> ACTIVITY
Give back, exactly as written, the lines from the beginning of the listing through the one that contains "Open the Filter".
*-*-*
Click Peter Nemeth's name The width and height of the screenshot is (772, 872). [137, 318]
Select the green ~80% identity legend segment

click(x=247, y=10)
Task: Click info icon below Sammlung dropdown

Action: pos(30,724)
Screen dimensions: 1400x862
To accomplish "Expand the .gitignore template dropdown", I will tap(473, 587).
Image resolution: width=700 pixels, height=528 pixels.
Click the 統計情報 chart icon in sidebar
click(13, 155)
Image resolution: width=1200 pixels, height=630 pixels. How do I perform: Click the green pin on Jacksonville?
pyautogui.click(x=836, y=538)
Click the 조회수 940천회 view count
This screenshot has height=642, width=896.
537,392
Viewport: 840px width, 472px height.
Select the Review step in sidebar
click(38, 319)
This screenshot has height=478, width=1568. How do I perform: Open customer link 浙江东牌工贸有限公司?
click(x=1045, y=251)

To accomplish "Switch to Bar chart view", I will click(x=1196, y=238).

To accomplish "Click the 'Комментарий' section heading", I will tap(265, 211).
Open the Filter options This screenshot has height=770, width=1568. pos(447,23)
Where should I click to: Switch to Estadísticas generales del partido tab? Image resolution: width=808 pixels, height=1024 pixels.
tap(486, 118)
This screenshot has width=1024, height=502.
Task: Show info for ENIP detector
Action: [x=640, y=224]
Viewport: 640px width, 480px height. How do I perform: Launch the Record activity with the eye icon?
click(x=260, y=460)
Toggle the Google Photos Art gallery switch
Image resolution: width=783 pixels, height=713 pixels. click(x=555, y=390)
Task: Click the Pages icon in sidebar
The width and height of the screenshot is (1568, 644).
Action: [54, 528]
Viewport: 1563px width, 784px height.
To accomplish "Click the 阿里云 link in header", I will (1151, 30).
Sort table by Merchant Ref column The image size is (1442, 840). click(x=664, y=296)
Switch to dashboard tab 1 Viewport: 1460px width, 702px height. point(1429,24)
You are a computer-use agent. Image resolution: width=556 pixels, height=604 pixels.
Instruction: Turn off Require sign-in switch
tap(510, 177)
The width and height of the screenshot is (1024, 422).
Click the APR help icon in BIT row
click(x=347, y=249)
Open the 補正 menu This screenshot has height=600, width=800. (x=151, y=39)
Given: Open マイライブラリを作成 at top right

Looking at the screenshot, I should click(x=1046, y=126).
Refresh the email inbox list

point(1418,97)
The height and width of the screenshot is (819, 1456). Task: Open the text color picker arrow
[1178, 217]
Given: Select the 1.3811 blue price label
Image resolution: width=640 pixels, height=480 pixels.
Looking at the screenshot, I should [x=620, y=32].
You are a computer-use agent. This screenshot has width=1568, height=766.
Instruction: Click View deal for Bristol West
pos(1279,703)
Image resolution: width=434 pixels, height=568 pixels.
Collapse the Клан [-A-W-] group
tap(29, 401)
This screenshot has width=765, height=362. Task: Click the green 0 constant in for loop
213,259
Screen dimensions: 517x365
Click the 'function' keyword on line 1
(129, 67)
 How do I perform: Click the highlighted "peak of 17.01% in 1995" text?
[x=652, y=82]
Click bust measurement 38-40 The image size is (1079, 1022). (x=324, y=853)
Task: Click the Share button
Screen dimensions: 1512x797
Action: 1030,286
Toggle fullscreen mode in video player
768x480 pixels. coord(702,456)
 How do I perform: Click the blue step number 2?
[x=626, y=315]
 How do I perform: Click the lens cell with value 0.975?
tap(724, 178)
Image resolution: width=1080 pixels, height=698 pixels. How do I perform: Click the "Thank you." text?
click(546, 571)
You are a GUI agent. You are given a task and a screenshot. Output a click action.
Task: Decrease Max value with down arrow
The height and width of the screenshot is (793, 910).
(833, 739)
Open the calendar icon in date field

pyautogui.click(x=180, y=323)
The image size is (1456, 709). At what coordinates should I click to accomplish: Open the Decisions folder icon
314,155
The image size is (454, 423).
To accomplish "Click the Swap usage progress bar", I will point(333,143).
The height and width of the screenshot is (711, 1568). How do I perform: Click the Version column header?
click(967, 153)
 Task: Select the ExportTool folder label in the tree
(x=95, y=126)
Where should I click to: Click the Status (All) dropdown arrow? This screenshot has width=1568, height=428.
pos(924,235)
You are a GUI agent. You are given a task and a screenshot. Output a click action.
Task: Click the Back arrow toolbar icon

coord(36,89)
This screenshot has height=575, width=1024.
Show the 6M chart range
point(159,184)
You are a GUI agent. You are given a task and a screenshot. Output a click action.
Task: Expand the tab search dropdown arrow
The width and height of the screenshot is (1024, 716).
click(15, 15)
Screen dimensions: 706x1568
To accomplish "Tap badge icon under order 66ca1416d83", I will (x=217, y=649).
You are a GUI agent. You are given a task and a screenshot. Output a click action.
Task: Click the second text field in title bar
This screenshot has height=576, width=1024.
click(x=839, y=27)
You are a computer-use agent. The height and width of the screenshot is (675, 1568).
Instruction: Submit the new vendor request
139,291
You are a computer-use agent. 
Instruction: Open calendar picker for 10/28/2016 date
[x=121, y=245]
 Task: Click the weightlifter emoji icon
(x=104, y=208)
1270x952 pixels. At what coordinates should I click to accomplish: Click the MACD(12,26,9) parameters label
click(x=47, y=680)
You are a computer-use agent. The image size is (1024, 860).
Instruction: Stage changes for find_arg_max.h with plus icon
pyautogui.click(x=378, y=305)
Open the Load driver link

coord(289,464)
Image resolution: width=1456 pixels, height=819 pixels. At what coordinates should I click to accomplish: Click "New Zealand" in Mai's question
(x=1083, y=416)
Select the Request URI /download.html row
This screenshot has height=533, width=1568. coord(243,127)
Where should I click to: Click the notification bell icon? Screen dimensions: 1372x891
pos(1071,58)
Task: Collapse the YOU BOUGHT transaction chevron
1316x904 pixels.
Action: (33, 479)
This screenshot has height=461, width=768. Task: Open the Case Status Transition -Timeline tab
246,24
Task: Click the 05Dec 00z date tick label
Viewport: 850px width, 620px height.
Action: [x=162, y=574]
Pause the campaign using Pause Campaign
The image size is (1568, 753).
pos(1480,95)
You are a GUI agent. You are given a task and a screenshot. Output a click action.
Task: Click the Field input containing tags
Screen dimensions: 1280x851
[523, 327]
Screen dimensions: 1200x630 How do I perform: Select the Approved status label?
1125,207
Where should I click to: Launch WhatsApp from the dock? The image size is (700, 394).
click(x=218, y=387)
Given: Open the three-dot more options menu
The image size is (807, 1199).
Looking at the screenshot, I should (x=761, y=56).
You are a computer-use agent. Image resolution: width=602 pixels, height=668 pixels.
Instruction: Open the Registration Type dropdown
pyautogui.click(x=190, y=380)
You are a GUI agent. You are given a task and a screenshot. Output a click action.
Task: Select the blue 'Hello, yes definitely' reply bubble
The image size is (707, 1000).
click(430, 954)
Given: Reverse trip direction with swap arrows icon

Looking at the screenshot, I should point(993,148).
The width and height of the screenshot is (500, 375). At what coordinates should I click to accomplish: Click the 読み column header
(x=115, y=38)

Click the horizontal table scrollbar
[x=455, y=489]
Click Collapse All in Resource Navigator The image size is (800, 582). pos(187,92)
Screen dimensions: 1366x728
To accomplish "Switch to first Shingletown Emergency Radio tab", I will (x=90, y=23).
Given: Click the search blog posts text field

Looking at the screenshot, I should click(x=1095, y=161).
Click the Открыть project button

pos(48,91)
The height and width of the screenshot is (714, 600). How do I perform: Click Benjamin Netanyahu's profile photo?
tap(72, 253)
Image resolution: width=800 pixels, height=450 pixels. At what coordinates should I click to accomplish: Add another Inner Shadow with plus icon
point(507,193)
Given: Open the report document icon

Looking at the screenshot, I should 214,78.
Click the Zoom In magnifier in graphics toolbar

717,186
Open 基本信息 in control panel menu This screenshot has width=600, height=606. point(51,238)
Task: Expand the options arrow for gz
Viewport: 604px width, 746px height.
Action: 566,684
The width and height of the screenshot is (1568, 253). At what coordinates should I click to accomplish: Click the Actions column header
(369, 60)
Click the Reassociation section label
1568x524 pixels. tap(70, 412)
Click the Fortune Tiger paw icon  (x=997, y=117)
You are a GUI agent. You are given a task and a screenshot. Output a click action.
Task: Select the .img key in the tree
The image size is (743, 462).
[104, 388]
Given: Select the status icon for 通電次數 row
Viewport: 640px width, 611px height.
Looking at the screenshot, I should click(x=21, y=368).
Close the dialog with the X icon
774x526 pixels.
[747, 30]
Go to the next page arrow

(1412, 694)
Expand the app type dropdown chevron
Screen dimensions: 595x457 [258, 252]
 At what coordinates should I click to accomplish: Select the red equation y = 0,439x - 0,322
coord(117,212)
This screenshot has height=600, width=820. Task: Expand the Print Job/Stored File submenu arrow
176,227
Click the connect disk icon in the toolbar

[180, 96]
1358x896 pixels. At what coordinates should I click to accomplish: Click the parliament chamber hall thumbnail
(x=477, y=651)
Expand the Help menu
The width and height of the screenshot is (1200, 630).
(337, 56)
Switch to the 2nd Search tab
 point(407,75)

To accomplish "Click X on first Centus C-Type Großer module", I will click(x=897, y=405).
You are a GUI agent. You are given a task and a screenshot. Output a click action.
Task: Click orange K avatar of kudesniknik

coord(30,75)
*-*-*
> WRITTEN SOLUTION
Click Peter Nemeth's name The width and height of the screenshot is (772, 872). [137, 318]
Select the green ~80% identity legend segment

click(x=247, y=10)
Task: Click info icon below Sammlung dropdown

Action: pos(30,724)
Screen dimensions: 1400x862
To accomplish "Expand the .gitignore template dropdown", I will tap(473, 587).
Image resolution: width=700 pixels, height=528 pixels.
Click the 統計情報 chart icon in sidebar
click(13, 155)
Image resolution: width=1200 pixels, height=630 pixels. How do I perform: Click the green pin on Jacksonville?
pyautogui.click(x=836, y=538)
Click the 조회수 940천회 view count
This screenshot has height=642, width=896.
537,392
Viewport: 840px width, 472px height.
Select the Review step in sidebar
click(38, 319)
This screenshot has height=478, width=1568. How do I perform: Open customer link 浙江东牌工贸有限公司?
click(x=1045, y=251)

To accomplish "Switch to Bar chart view", I will click(x=1196, y=238).

To accomplish "Click the 'Комментарий' section heading", I will tap(265, 211).
Open the Filter options This screenshot has height=770, width=1568. pos(447,23)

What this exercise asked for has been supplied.